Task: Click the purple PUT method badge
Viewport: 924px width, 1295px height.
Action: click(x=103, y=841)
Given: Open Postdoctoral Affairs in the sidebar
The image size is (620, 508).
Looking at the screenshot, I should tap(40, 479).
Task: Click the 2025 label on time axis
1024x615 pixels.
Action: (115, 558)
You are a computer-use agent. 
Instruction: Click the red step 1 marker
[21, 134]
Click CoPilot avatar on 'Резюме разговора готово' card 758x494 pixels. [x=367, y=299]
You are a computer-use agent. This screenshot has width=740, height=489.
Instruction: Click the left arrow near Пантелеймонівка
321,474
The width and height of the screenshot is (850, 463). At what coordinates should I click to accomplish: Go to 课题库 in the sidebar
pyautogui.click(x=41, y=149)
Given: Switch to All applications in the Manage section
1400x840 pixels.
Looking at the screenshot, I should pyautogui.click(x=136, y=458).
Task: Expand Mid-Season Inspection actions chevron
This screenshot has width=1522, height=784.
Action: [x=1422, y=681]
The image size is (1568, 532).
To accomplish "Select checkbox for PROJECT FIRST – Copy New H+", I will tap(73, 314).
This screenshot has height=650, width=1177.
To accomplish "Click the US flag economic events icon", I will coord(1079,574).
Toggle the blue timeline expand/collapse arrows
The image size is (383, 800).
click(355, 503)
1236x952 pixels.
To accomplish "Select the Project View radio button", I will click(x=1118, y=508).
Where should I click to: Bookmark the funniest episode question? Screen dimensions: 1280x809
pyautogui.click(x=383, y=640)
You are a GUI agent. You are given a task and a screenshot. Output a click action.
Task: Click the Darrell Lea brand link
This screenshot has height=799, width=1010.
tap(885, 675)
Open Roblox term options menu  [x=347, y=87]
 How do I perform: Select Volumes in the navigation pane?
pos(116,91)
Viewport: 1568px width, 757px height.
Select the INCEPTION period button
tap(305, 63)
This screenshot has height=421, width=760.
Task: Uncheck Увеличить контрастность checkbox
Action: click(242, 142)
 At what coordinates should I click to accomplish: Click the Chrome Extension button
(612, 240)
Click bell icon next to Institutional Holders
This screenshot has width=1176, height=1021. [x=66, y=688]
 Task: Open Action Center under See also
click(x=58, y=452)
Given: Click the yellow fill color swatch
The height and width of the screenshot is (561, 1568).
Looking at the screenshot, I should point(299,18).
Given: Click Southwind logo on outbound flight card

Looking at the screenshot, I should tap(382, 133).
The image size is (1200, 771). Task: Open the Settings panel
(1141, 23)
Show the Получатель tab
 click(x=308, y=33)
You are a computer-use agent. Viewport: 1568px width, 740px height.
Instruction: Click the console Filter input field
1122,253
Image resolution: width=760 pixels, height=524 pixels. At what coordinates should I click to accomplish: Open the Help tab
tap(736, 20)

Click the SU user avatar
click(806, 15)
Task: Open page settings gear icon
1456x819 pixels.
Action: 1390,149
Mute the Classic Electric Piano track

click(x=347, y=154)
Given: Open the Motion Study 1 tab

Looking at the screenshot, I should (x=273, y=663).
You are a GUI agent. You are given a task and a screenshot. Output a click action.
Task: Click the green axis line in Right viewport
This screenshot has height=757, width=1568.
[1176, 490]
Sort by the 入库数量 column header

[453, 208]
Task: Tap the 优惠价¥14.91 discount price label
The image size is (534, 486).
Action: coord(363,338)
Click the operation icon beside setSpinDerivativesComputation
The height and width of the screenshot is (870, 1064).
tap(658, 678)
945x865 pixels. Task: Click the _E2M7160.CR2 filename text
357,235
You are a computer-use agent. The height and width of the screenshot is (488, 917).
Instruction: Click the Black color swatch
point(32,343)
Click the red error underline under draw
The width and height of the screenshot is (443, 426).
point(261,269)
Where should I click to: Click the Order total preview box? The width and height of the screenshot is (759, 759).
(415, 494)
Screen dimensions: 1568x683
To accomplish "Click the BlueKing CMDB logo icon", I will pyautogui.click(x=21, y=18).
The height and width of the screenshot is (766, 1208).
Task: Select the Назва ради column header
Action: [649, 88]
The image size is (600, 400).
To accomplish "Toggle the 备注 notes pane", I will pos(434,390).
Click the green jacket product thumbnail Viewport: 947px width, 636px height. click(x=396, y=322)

# [AIM]
Render the material above as a Markdown table with two columns, No. and Line, giving each non-blank line its own row numbered in order.

# [REPLY]
| No. | Line |
|---|---|
| 1 | Task: Click the purple PUT method badge |
| 2 | Viewport: 924px width, 1295px height. |
| 3 | Action: click(x=103, y=841) |
| 4 | Given: Open Postdoctoral Affairs in the sidebar |
| 5 | The image size is (620, 508). |
| 6 | Looking at the screenshot, I should tap(40, 479). |
| 7 | Task: Click the 2025 label on time axis |
| 8 | 1024x615 pixels. |
| 9 | Action: (115, 558) |
| 10 | You are a computer-use agent.  |
| 11 | Instruction: Click the red step 1 marker |
| 12 | [21, 134] |
| 13 | Click CoPilot avatar on 'Резюме разговора готово' card 758x494 pixels. [x=367, y=299] |
| 14 | You are a computer-use agent. This screenshot has width=740, height=489. |
| 15 | Instruction: Click the left arrow near Пантелеймонівка |
| 16 | 321,474 |
| 17 | The width and height of the screenshot is (850, 463). At what coordinates should I click to accomplish: Go to 课题库 in the sidebar |
| 18 | pyautogui.click(x=41, y=149) |
| 19 | Given: Switch to All applications in the Manage section |
| 20 | 1400x840 pixels. |
| 21 | Looking at the screenshot, I should pyautogui.click(x=136, y=458). |
| 22 | Task: Expand Mid-Season Inspection actions chevron |
| 23 | This screenshot has width=1522, height=784. |
| 24 | Action: [x=1422, y=681] |
| 25 | The image size is (1568, 532). |
| 26 | To accomplish "Select checkbox for PROJECT FIRST – Copy New H+", I will tap(73, 314). |
| 27 | This screenshot has height=650, width=1177. |
| 28 | To accomplish "Click the US flag economic events icon", I will coord(1079,574). |
| 29 | Toggle the blue timeline expand/collapse arrows |
| 30 | The image size is (383, 800). |
| 31 | click(355, 503) |
| 32 | 1236x952 pixels. |
| 33 | To accomplish "Select the Project View radio button", I will click(x=1118, y=508). |
| 34 | Where should I click to: Bookmark the funniest episode question? Screen dimensions: 1280x809 |
| 35 | pyautogui.click(x=383, y=640) |
| 36 | You are a GUI agent. You are given a task and a screenshot. Output a click action. |
| 37 | Task: Click the Darrell Lea brand link |
| 38 | This screenshot has height=799, width=1010. |
| 39 | tap(885, 675) |
| 40 | Open Roblox term options menu  [x=347, y=87] |
| 41 |  How do I perform: Select Volumes in the navigation pane? |
| 42 | pos(116,91) |
| 43 | Viewport: 1568px width, 757px height. |
| 44 | Select the INCEPTION period button |
| 45 | tap(305, 63) |
| 46 | This screenshot has height=421, width=760. |
| 47 | Task: Uncheck Увеличить контрастность checkbox |
| 48 | Action: click(242, 142) |
| 49 |  At what coordinates should I click to accomplish: Click the Chrome Extension button |
| 50 | (612, 240) |
| 51 | Click bell icon next to Institutional Holders |
| 52 | This screenshot has width=1176, height=1021. [x=66, y=688] |
| 53 |  Task: Open Action Center under See also |
| 54 | click(x=58, y=452) |
| 55 | Given: Click the yellow fill color swatch |
| 56 | The height and width of the screenshot is (561, 1568). |
| 57 | Looking at the screenshot, I should point(299,18). |
| 58 | Given: Click Southwind logo on outbound flight card |
| 59 | Looking at the screenshot, I should tap(382, 133). |
| 60 | The image size is (1200, 771). Task: Open the Settings panel |
| 61 | (1141, 23) |
| 62 | Show the Получатель tab |
| 63 |  click(x=308, y=33) |
| 64 | You are a computer-use agent. Viewport: 1568px width, 740px height. |
| 65 | Instruction: Click the console Filter input field |
| 66 | 1122,253 |
| 67 | Image resolution: width=760 pixels, height=524 pixels. At what coordinates should I click to accomplish: Open the Help tab |
| 68 | tap(736, 20) |
| 69 | Click the SU user avatar |
| 70 | click(806, 15) |
| 71 | Task: Open page settings gear icon |
| 72 | 1456x819 pixels. |
| 73 | Action: 1390,149 |
| 74 | Mute the Classic Electric Piano track |
| 75 | click(x=347, y=154) |
| 76 | Given: Open the Motion Study 1 tab |
| 77 | Looking at the screenshot, I should (x=273, y=663). |
| 78 | You are a GUI agent. You are given a task and a screenshot. Output a click action. |
| 79 | Task: Click the green axis line in Right viewport |
| 80 | This screenshot has height=757, width=1568. |
| 81 | [1176, 490] |
| 82 | Sort by the 入库数量 column header |
| 83 | [453, 208] |
| 84 | Task: Tap the 优惠价¥14.91 discount price label |
| 85 | The image size is (534, 486). |
| 86 | Action: coord(363,338) |
| 87 | Click the operation icon beside setSpinDerivativesComputation |
| 88 | The height and width of the screenshot is (870, 1064). |
| 89 | tap(658, 678) |
| 90 | 945x865 pixels. Task: Click the _E2M7160.CR2 filename text |
| 91 | 357,235 |
| 92 | You are a computer-use agent. The height and width of the screenshot is (488, 917). |
| 93 | Instruction: Click the Black color swatch |
| 94 | point(32,343) |
| 95 | Click the red error underline under draw |
| 96 | The width and height of the screenshot is (443, 426). |
| 97 | point(261,269) |
| 98 | Where should I click to: Click the Order total preview box? The width and height of the screenshot is (759, 759). |
| 99 | (415, 494) |
| 100 | Screen dimensions: 1568x683 |
| 101 | To accomplish "Click the BlueKing CMDB logo icon", I will pyautogui.click(x=21, y=18). |
| 102 | The height and width of the screenshot is (766, 1208). |
| 103 | Task: Select the Назва ради column header |
| 104 | Action: [649, 88] |
| 105 | The image size is (600, 400). |
| 106 | To accomplish "Toggle the 备注 notes pane", I will pos(434,390). |
| 107 | Click the green jacket product thumbnail Viewport: 947px width, 636px height. click(x=396, y=322) |